All in seven-and-a-half years.
"CEC’s mission is to identify, advocate, raise awareness, and develop effective programs to solve the most pressing environmental issues that affect the Santa Barbara region. We currently focus all of our energy on building a community-based movement that transitions the region off of fossil fuels in one generation — Fossil Free by ’33....
"Our homes and offices create as much energy as they use.
"Our cars are efficient and powered by clean energy.
"Our electricity is generated by the sun, wind and waves.
"Our communities center around people, not cars.
"We choose eco smart products that reduce our carbon footprint."
(Regular readers of FreeSLO will immediately recognize UN-Agenda-21 fingerprints all over CEC's mission statement.)
And now a word on "regions."
"Government, too, will be different in a sustainable America. Human activity is being reorganized around ecoregions, which do not respect county or state boundaries. Therefore, the governing apparatus will be designed to regulate the activities within the entire region, rather than having multiple governing jurisdictions with services duplicated in each political subdivision. It is far more efficient to have regional governing authorities with centrally administered services.
"The Sierra Club, one of hundreds of non-government organizations actively working to bring about this transformation, has suggested that North America be divided into 21 ecoregions, that ignore existing national, state, and county boundaries.
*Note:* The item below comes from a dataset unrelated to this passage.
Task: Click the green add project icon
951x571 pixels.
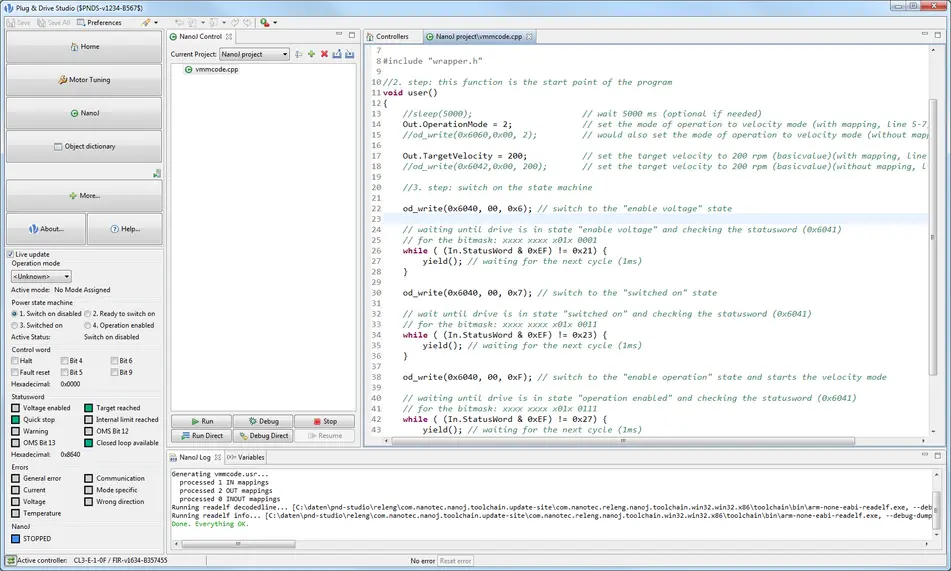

In 1992, they published a special issue of their magazine which featured a map, and extensive descriptions of how these ecoregions should be managed.
The function of government will also change. The legislative function, especially at the local and state level, will continue to diminish in importance, while the administrative function will grow. Already, in some parts of the country, counties are combining, and city and county governments are consolidating. Regional governing authorities are developing; taking precedence over the participating counties, which will eventually evaporate. State governments will undergo similar attrition; as regulations are developed on an ecoregions basis, there will be less need for separate state legislation. The administrative functions of state governments will also collapse into a super-regional administrative unit, to eliminate unnecessary duplication of investment and services."
— Henry Lamb, Sustainable Development: Transforming America
That was 1992.
The 21 "ecoregions" have since been reduced to 10 and renamed "ecosystems" and/or "resilient habitats."
"We have launched a national program designed to have a major impact in every state, including a concentrated effort in 10 targeted ecoregions to establish models that can be replicated across North America. Through grassroots advocacy, strategic litigation, targeted lobbying, and communications campaigns, the Sierra Club will fight non-climate stressors, promote climate-smart management, forge new political alliances, and protect the ecosystems....
"The approach detailed above underpins the entire Resilient Habitats Campaign and drives each of the four campaign objectives:
Create climate-resilient habitats in 10 target ecosystems by 2020
Increase the resilience of natural systems on all federal lands and waters by 2020
Increase the resilience of priority wildlife habitats in every state by 2020
By 2020, 20 million acres of private lands and waters are managed in perpetuity as resilient habitats"
— Sierra Club's Resilient Habitats Program Overview
Notice the similarity between the CEC's "fossil free" agenda for humans and the Sierra Club's "resilient habitat" agenda for animals.
It almost makes you think there's more going on here than meets the eye.